- [WHAT TO PRODUCE]:
Bring together all lines from the listing below that contain the string "will".

>>>>>

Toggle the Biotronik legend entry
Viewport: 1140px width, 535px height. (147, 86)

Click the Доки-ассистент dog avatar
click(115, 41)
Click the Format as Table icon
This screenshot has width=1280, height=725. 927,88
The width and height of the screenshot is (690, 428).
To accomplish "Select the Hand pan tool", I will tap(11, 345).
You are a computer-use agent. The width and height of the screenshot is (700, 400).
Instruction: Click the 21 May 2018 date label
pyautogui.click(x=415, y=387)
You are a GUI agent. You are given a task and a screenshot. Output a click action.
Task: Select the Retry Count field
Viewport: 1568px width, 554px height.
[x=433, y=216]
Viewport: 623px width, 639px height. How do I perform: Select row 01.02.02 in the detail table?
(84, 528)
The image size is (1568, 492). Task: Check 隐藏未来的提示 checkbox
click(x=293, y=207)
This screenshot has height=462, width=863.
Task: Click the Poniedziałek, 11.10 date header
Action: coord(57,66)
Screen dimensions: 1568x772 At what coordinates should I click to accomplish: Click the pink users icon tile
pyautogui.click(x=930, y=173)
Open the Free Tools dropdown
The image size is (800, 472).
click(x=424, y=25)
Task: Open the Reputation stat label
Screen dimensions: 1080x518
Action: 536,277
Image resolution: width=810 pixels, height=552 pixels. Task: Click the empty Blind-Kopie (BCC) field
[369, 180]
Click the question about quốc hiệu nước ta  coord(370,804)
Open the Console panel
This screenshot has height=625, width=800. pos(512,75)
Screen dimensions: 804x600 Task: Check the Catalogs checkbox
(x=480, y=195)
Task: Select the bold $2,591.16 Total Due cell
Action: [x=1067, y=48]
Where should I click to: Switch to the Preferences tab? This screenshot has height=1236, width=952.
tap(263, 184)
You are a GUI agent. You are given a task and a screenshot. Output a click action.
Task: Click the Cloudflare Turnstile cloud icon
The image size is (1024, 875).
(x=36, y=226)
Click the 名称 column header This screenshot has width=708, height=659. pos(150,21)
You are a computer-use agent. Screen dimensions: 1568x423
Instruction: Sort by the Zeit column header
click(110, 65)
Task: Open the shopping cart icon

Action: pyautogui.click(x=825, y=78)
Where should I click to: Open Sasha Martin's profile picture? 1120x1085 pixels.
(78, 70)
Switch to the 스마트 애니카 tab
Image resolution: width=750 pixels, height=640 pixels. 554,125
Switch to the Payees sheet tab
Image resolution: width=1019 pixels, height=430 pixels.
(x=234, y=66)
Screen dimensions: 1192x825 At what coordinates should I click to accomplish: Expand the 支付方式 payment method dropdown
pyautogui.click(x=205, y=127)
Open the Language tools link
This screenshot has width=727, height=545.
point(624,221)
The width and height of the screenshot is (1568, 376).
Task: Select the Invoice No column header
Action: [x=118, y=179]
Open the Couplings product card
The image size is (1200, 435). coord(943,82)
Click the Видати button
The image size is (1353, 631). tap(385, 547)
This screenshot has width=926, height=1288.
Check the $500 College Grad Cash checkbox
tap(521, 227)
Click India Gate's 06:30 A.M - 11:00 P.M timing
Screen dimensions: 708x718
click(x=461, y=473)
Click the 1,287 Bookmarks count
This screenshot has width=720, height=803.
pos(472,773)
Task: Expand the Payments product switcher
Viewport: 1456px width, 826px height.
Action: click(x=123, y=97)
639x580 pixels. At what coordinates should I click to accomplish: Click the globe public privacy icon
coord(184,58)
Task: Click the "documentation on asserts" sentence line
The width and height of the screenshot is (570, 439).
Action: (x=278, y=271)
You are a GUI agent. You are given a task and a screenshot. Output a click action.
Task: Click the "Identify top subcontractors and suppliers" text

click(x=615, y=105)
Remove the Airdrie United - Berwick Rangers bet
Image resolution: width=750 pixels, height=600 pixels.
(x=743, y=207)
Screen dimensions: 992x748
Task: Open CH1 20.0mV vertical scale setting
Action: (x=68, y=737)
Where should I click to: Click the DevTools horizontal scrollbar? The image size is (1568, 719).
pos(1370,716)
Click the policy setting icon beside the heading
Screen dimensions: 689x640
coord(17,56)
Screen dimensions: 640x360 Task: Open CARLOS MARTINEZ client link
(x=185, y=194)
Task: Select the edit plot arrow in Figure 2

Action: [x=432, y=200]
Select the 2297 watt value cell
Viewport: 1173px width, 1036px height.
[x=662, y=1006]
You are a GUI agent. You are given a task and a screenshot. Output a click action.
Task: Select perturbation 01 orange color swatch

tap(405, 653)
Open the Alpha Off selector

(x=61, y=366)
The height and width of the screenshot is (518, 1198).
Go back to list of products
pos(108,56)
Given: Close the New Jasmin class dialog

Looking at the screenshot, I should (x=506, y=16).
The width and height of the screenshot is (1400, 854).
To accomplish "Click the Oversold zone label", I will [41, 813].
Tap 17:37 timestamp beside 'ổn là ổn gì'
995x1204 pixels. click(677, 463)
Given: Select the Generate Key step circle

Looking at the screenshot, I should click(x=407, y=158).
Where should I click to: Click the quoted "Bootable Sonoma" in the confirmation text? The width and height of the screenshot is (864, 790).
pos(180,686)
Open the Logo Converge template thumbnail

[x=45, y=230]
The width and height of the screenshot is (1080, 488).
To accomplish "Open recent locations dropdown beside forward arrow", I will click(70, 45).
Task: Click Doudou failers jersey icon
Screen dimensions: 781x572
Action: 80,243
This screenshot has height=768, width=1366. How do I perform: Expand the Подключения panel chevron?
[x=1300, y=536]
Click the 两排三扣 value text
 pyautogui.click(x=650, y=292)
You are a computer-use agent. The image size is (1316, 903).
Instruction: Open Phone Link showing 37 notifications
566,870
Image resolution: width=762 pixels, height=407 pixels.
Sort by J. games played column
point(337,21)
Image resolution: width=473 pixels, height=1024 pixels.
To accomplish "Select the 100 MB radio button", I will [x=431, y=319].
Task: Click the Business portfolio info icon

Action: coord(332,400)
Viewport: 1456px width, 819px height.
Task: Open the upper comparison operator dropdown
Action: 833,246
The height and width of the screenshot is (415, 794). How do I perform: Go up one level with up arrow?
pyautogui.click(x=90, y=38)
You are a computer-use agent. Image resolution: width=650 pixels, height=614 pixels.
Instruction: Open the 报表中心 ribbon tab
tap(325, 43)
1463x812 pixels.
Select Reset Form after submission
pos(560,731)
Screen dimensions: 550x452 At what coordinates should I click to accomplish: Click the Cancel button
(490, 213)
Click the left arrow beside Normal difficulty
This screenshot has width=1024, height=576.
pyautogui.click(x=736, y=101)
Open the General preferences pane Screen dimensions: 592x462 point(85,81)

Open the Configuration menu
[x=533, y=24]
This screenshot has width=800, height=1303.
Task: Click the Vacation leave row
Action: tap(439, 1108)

<<<<<

- [ANSWER SECTION]:
To accomplish "Select the Hand pan tool", I will tap(11, 345).
To accomplish "Click the Oversold zone label", I will [41, 813].
To accomplish "Open recent locations dropdown beside forward arrow", I will click(70, 45).
To accomplish "Select the 100 MB radio button", I will [x=431, y=319].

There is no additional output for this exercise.